Dublin

Yuri Pattison, memory foam memory, 2016, AmazonBasics memory foam mattress, light-therapy mask, travel adapters, USB charger, LED panel, dawn/dusk simulation dimmer, white-noise sound conditioner, melatonin liquid, vaporizer, Unistrut. Installation view.

Yuri Pattison, memory foam memory, 2016, AmazonBasics memory foam mattress, light-therapy mask, travel adapters, USB charger, LED panel, dawn/dusk simulation dimmer, white-noise sound conditioner, melatonin liquid, vaporizer, Unistrut.

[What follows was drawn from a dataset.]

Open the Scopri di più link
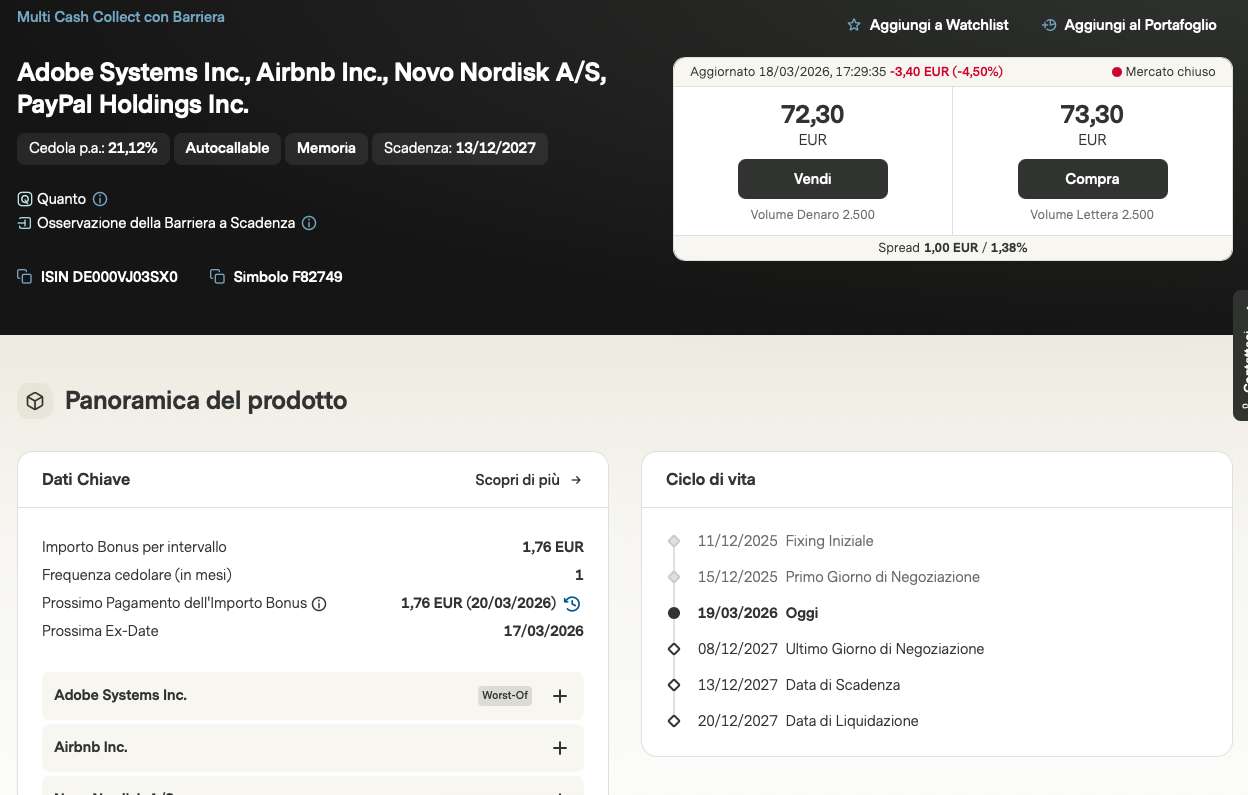 [528, 480]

Installation view.

Yuri Pattison

mother's tankstation | Dublin

Yuri Pattison, memory foam memory, 2016, AmazonBasics memory foam mattress, light-therapy mask, travel adapters, USB charger, LED panel, dawn/dusk simulation dimmer, white-noise sound conditioner, melatonin liquid, vaporizer, Unistrut. Installation view.

Last fall’s release of Apple’s new iOS 10 operating system touted a curious new feature: Bedtime. True to its title, the app simply encourages users to get a full night’s rest by alerting them when it is time to go to bed. Users’ personal sleep logs can then be analyzed using Apple’s HealthKit. In effect, the software tracks one’s bodily needs—to the extent that they can be accurately registered by an iPhone—and charts them as a kind of productivity.

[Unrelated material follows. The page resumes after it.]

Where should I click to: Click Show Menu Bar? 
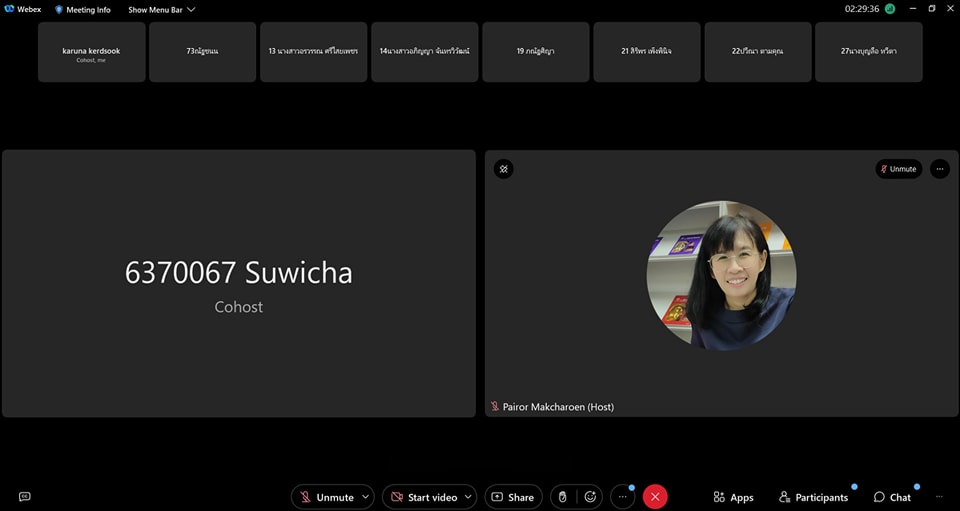click(161, 9)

The increasing outsourcing of biological function provided the subtext of Yuri Pattison’s “sunset provision.” The exhibition was originally envisioned as a continuation of “user, space,” the artist’s solo show last summer at London’s Chisenhale Gallery, where Pattison’s experience of co-working spaces served as the starting point for an investigation of the aesthetics of contemporary labor. Collapsing the aggressively anonymous interiors of corporate conference rooms with the gridded racks of distribution warehouses, the artist created a condensed habitat for today’s ever more precarious workforce, permanently plugged in and perennially spritzed with humidified cocktails of Smartwater and caffeine designed to bolster their sensory perception, not their spirits.

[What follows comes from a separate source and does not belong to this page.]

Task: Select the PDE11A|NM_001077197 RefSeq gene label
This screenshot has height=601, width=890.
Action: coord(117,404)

With “sunset provision,” Pattison shifted toward the elision of living and work space—or perhaps more accurately, to living space as an extension of work space. In legal parlance, the eponymous clause tags an automatic expiration date onto a given law, but the term has taken on new life in techspeak as a euphemism for the purposeful phasing-out of brands, products, or services. Within this exhibition, what seemed to be evanescing was human inefficiency. Pattison’s sculptural compositions were built from the starter kits of biohacking—whether the cognitive-boosting “smart drug” modafinil or the light-therapy face masks that claim to rejuvenate skin at a cellular level. The exhibition’s two dominant installations, memory foam memory and memory foam remembers (all works 2016), both center on a memory foam mattress—a mass-produced solution to personalized ergonomic support. The former is accompanied by a white-noise sound conditioner and a vaporizer misting liquid melatonin throughout the fifteen-minute cycle of a dawn/dusk simulator, while the latter piece is suspended in the permanent sunset setting of its lighting hue controller and outfitted with silicone earplugs and a transparent tablet made specifically to meet prison safety regulations. As living environments, these setups resemble the type of bunks or pods used to preserve future human beings in science fiction films. Every device is calibrated to lull the senses into an artificially induced calm with the objective not of comfort but of complacency and the type of universal compatibility that would enable someone to “plug and play” all over the world. In a nod to global aspirations, the two mattresses are accompanied by a stack of interlocking travel adapters—North American, European, and Japanese—piggybacked beside each mattress. These towers testify to a peculiar slippage in contemporary capitalism: how the ability to work from anywhere became the obligation to work everywhere.

This drive toward maximum human efficiency was held in check by (infinite corridor, infinite) Sunset Provision, a looped video projected on a hanging dust sheet. Shot for the artist by Misha Sra and Nick Gomez just days before the exhibition opening, the footage captures the biannual phenomenon known as “MIThenge,” a moment when the position of the sun aligns with the Earth in such a way as to send sunlight streaming cleanly down the Massachusetts Institute of Technology’s 825-foot “Infinite Corridor.” Within this temple of technological advancement, the melding of natural and artificial has, perhaps unsurprisingly, given way to multiple websites meticulously documenting and predicting the next occurrences. What these engineers and amateur astronomers cannot predict, however, are the other meteorological factors that might compromise visibility. Even if the sun appears to be momentarily contained by the architecture, some things remain beyond the control of technology.